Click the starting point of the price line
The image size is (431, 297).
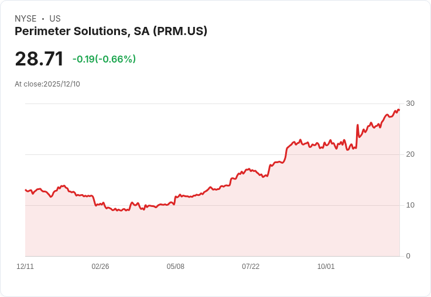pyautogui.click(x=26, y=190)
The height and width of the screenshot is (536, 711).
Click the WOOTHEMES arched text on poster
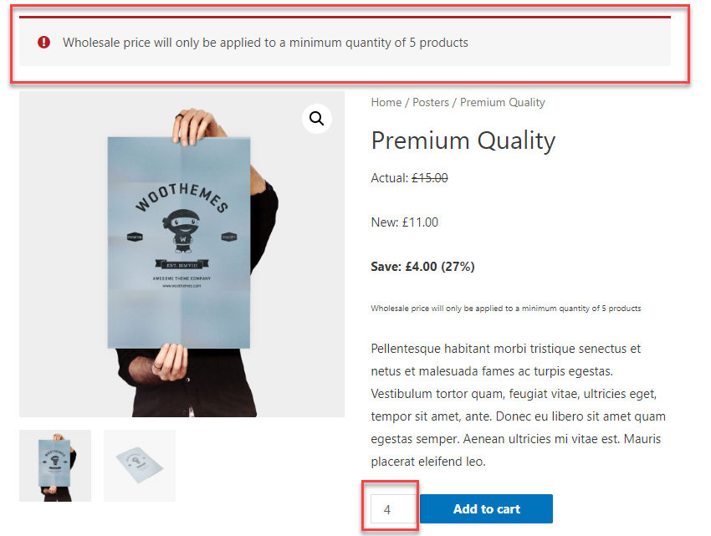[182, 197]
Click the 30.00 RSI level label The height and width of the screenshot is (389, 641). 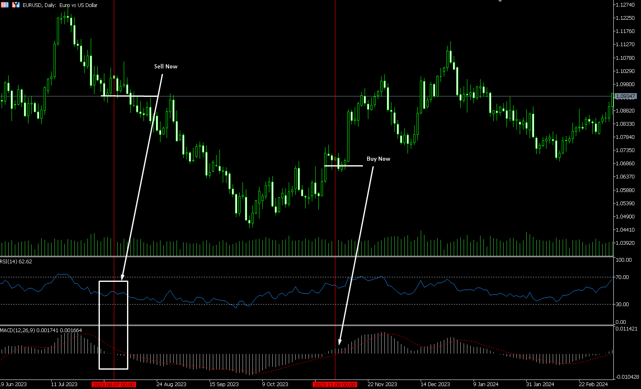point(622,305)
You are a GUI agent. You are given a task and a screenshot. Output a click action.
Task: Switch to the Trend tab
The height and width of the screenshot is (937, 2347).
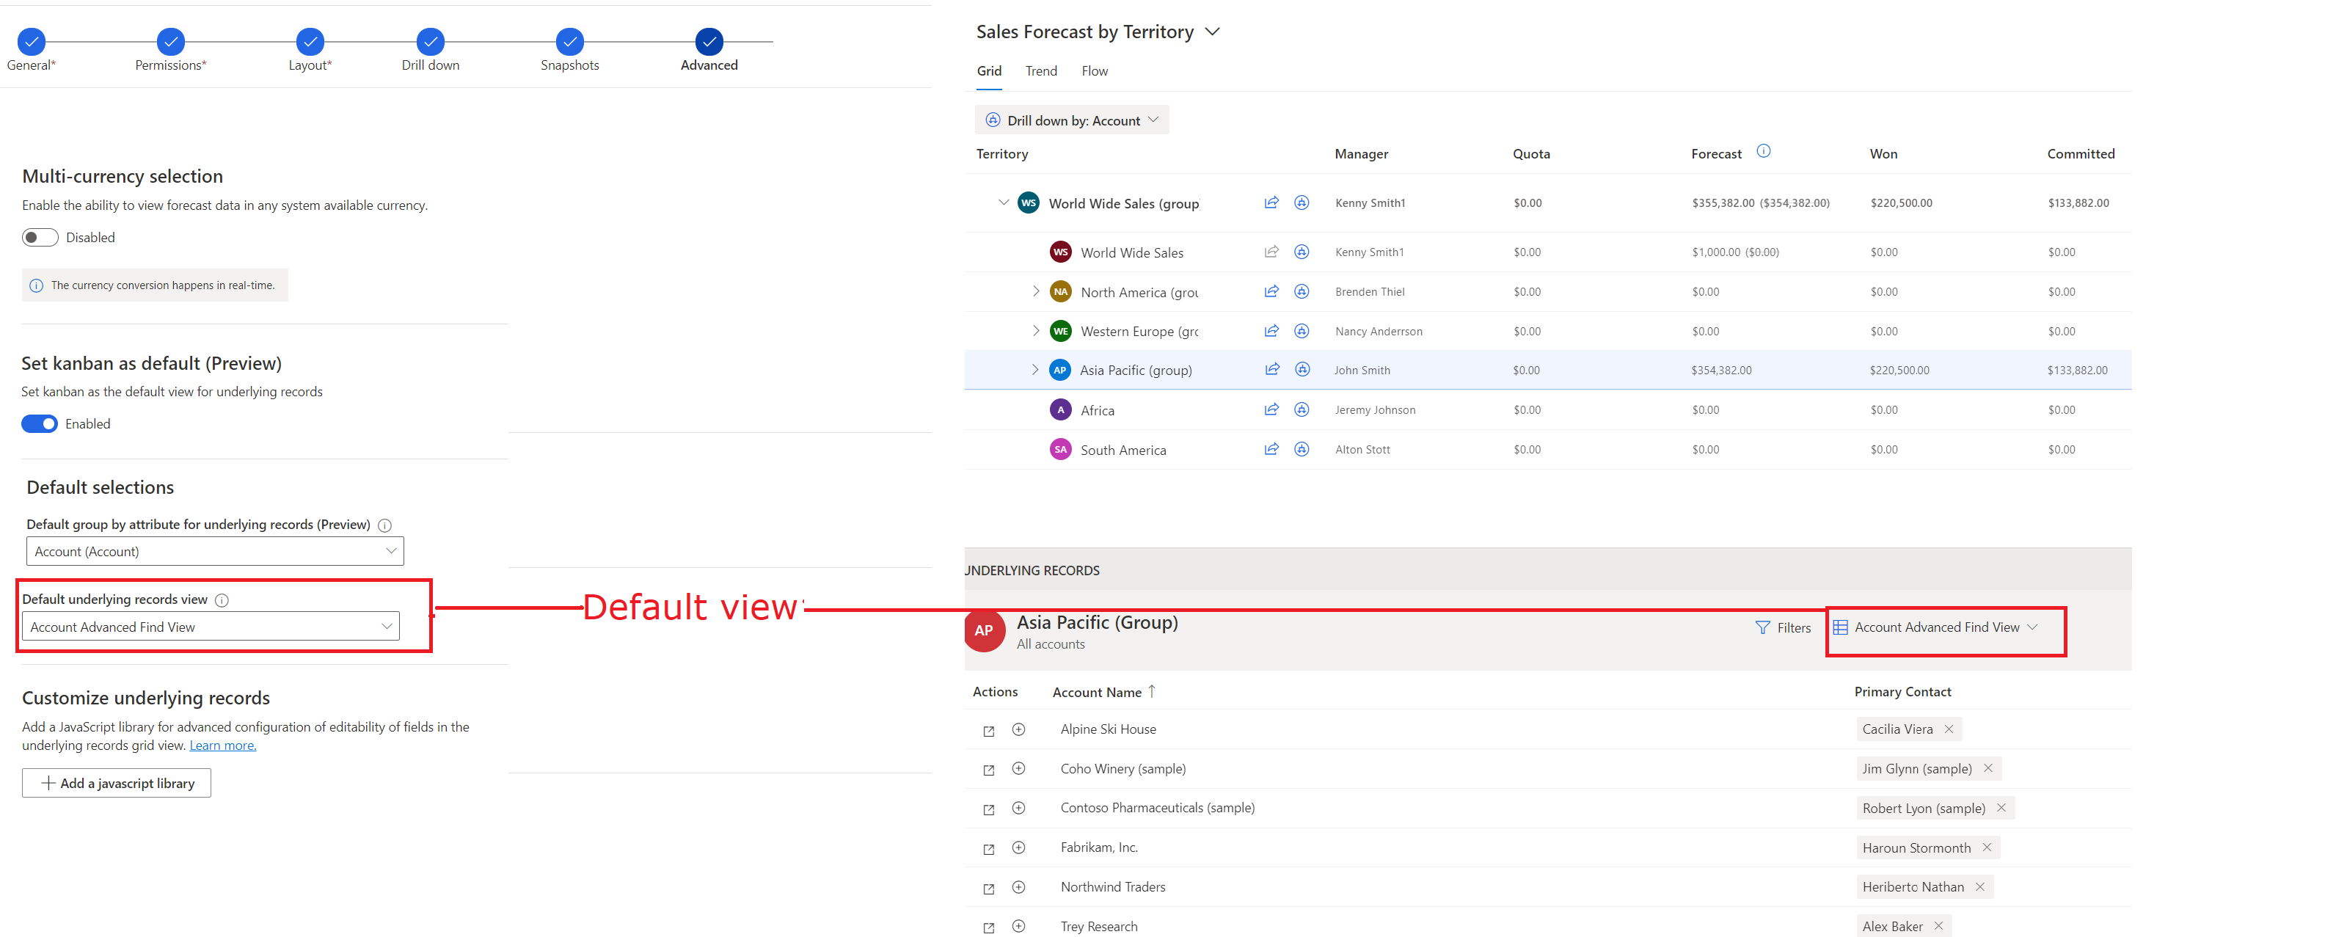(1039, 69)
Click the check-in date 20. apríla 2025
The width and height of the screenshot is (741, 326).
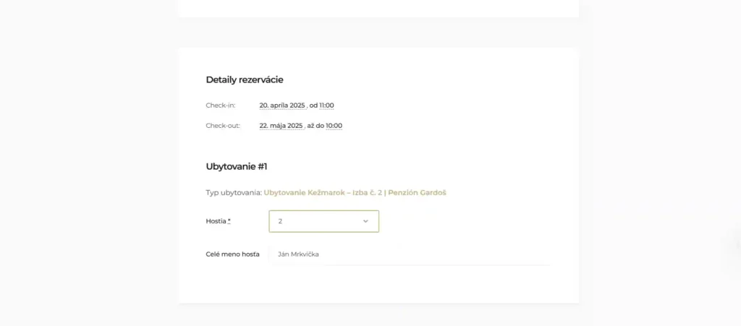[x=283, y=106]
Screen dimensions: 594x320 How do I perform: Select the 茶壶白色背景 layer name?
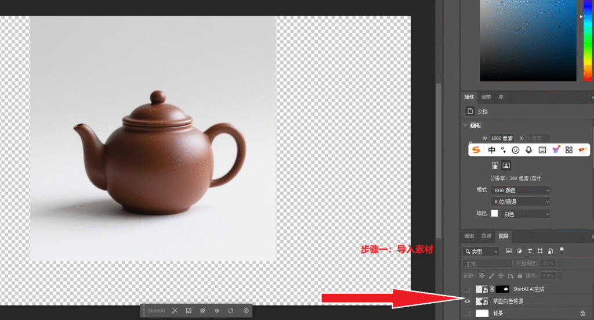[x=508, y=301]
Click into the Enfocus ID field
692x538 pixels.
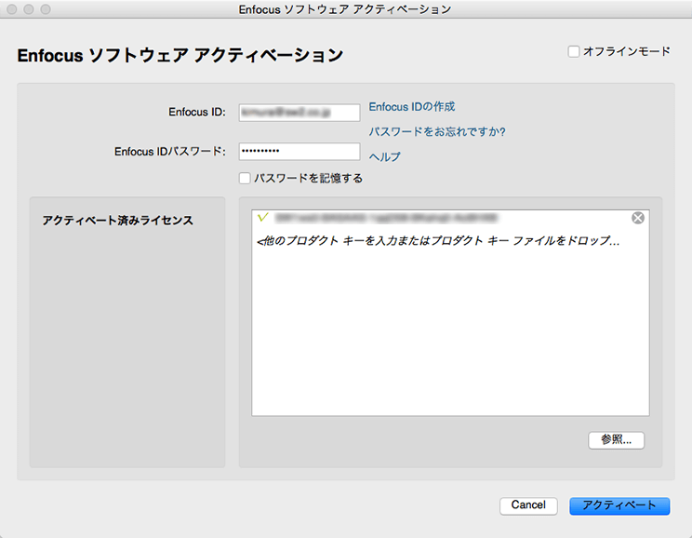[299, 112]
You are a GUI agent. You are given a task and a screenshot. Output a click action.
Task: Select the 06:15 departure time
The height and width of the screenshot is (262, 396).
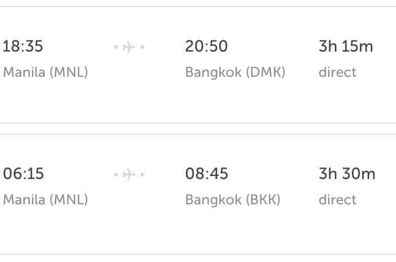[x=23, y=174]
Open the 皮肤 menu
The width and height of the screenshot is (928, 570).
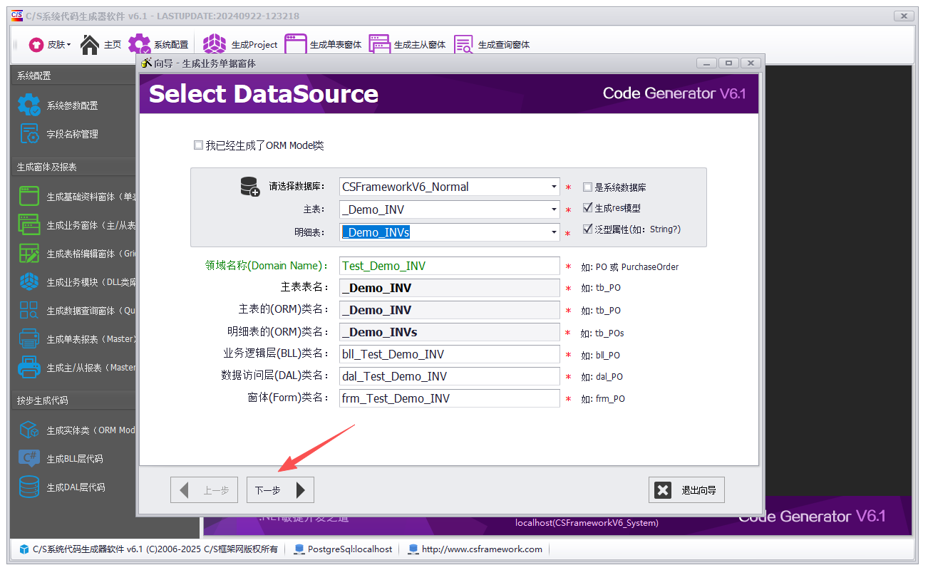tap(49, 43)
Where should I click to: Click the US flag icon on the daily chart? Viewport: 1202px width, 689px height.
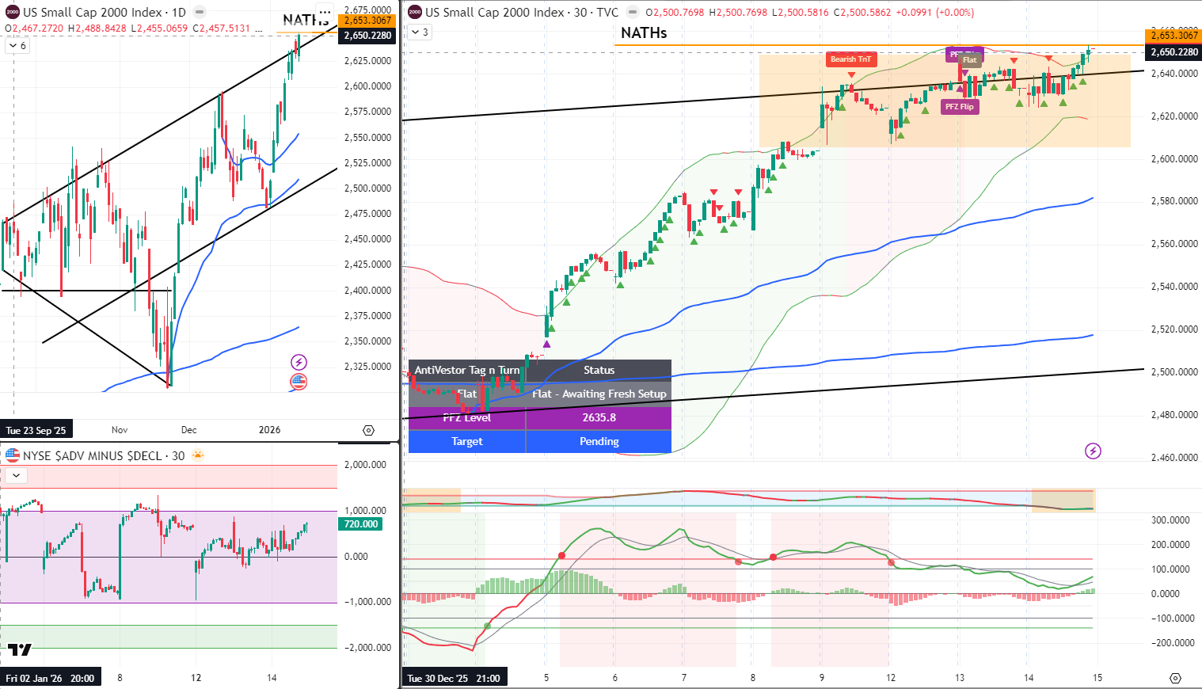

> ASSIGNMENT:
Beginning with the line that holds "The width and height of the screenshot is (928, 570).", output each line to the end of the material above, exactly, omitting the pictures.

> WRITTEN SOLUTION:
The width and height of the screenshot is (928, 570).
tap(49, 43)
Where should I click to: Click the US flag icon on the daily chart? Viewport: 1202px width, 689px height.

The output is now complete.